Ask The Experts: Is it dangerous to clean up after a flood?
When flood damage originates from a storm, we usually classify the waters as either gray or black and handle them with safety protocols based on that classification. Whichever category the standing water in your home falls into does not depend solely on the color or visual appearance of the water, but also on the contents of it and any debris contained within. Here is a brief overview of what goes into each classification, and what each one can mean for your home.
Black water is the most severe category of floodwater and is what we deal with most often for cases of flood damage that result from a storm.
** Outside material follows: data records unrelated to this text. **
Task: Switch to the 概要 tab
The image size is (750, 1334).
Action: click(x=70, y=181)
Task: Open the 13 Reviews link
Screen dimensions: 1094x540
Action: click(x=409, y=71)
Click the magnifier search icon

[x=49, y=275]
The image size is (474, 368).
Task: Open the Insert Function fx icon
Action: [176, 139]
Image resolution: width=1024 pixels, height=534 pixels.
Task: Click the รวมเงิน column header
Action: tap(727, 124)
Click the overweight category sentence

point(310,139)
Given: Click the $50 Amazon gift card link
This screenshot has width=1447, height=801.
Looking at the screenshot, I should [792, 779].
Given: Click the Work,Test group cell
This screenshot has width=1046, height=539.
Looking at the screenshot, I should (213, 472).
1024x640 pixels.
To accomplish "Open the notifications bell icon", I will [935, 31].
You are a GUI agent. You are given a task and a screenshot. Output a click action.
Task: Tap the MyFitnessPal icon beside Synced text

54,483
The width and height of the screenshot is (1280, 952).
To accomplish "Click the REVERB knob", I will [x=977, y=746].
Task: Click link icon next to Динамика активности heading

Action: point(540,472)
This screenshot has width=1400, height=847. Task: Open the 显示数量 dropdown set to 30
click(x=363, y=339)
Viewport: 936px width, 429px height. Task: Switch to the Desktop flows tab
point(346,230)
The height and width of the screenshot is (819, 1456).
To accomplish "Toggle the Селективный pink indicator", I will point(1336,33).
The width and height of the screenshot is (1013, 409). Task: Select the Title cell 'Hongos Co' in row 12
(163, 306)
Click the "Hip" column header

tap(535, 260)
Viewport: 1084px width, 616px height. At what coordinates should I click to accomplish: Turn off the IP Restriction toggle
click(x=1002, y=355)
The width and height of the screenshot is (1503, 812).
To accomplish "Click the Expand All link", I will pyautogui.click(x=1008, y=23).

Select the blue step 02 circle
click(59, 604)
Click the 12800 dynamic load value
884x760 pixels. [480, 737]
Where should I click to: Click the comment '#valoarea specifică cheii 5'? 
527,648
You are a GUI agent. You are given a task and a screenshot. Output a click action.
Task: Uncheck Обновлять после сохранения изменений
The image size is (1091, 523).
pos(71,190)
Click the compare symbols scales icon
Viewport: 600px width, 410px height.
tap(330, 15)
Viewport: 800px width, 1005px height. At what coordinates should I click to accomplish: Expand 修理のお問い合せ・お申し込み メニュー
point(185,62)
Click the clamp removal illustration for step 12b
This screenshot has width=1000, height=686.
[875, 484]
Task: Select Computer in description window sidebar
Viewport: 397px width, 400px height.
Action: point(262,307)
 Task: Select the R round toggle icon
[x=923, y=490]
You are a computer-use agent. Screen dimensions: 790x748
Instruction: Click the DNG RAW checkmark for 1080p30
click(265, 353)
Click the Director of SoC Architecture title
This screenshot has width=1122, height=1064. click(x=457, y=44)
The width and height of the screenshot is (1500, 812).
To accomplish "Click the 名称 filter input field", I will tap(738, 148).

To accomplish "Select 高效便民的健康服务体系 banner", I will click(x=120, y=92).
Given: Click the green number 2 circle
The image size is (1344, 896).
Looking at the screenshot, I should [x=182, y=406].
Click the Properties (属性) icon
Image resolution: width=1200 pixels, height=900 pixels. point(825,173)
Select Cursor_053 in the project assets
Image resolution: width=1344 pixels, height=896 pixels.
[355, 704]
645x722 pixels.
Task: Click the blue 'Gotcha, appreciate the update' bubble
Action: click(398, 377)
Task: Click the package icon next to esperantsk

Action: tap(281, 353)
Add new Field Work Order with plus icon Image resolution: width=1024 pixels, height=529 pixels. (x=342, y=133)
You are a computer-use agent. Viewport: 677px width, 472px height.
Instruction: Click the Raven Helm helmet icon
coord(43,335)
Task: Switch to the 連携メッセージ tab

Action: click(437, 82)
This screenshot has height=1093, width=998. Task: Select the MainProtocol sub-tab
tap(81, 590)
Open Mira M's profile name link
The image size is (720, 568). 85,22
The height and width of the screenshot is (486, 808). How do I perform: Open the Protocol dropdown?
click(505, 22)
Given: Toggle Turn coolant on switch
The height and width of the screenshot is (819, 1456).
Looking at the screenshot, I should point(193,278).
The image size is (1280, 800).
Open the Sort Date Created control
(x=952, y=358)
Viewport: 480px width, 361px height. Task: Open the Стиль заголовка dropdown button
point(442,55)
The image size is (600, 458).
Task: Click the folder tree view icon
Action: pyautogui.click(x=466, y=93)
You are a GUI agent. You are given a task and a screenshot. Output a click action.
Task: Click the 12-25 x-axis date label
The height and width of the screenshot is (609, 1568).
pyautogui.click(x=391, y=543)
Black water is any water heavily contaminated with dirt, debris, microorganisms, chemicals, and many more hazardous substances. Most of the time, this type of water should be easy to identify with a dark brown or black color and murky appearance, but heavily contaminated water can sometimes appear gray or even somewhat clear in certain lighting conditions. Wait for a SERVPRO professional to evaluate the situation before you conclude what type of water is in your home. If you do find standing black water anywhere in the building, avoid the room or area in question until one of our technicians can provide you with safety advice. This type of water can be highly dangerous, so be very cautious around it.
Less commonly, SERVPRO technicians may identify floodwaters in your home as gray water, which is a category of water that still contains contaminants but is not as immediately dangerous or severe as black water. However, gray water can still harbor dangerous microorganisms and rapidly develop into black water as these organisms grow and multiply. Be very cautious around all standing water on your property, and avoid entering pools of water without the express permission of our personnel.